## TASK GOAL
For this task, retype the records below exactly.

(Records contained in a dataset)
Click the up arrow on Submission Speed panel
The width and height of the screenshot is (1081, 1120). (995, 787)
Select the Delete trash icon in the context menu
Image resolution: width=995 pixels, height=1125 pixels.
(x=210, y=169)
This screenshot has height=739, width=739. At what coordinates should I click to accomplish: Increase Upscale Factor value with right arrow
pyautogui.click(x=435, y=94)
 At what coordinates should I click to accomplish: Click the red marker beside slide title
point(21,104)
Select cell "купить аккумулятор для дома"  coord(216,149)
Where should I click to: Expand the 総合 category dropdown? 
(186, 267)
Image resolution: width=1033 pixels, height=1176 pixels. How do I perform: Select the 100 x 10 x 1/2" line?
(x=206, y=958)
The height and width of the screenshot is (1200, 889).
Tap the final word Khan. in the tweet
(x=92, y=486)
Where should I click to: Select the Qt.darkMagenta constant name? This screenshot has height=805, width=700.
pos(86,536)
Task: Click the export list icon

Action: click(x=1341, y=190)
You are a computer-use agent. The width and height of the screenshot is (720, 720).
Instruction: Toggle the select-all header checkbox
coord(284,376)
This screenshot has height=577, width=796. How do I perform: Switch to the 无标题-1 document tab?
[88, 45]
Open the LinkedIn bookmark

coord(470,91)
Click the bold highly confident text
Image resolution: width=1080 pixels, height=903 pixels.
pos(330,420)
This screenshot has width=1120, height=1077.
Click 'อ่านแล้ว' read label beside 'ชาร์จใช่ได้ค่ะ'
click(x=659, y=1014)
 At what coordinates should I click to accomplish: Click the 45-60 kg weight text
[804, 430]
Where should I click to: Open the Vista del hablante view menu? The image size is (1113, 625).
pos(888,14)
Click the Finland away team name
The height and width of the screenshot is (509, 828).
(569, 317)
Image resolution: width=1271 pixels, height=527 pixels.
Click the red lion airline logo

## SOLUTION
Click the up arrow on Submission Speed panel
The width and height of the screenshot is (1081, 1120). (995, 787)
Select the Delete trash icon in the context menu
Image resolution: width=995 pixels, height=1125 pixels.
(x=210, y=169)
This screenshot has height=739, width=739. At what coordinates should I click to accomplish: Increase Upscale Factor value with right arrow
pyautogui.click(x=435, y=94)
 At what coordinates should I click to accomplish: Click the red marker beside slide title
point(21,104)
Select cell "купить аккумулятор для дома"  coord(216,149)
Where should I click to: Expand the 総合 category dropdown? 
(186, 267)
Image resolution: width=1033 pixels, height=1176 pixels. How do I perform: Select the 100 x 10 x 1/2" line?
(x=206, y=958)
The height and width of the screenshot is (1200, 889).
Tap the final word Khan. in the tweet
(x=92, y=486)
Where should I click to: Select the Qt.darkMagenta constant name? This screenshot has height=805, width=700.
pos(86,536)
Task: Click the export list icon

Action: click(x=1341, y=190)
You are a computer-use agent. The width and height of the screenshot is (720, 720).
Instruction: Toggle the select-all header checkbox
coord(284,376)
This screenshot has height=577, width=796. How do I perform: Switch to the 无标题-1 document tab?
[88, 45]
Open the LinkedIn bookmark

coord(470,91)
Click the bold highly confident text
Image resolution: width=1080 pixels, height=903 pixels.
pos(330,420)
This screenshot has width=1120, height=1077.
Click 'อ่านแล้ว' read label beside 'ชาร์จใช่ได้ค่ะ'
click(x=659, y=1014)
 At what coordinates should I click to accomplish: Click the 45-60 kg weight text
[804, 430]
Where should I click to: Open the Vista del hablante view menu? The image size is (1113, 625).
pos(888,14)
Click the Finland away team name
The height and width of the screenshot is (509, 828).
(569, 317)
Image resolution: width=1271 pixels, height=527 pixels.
Click the red lion airline logo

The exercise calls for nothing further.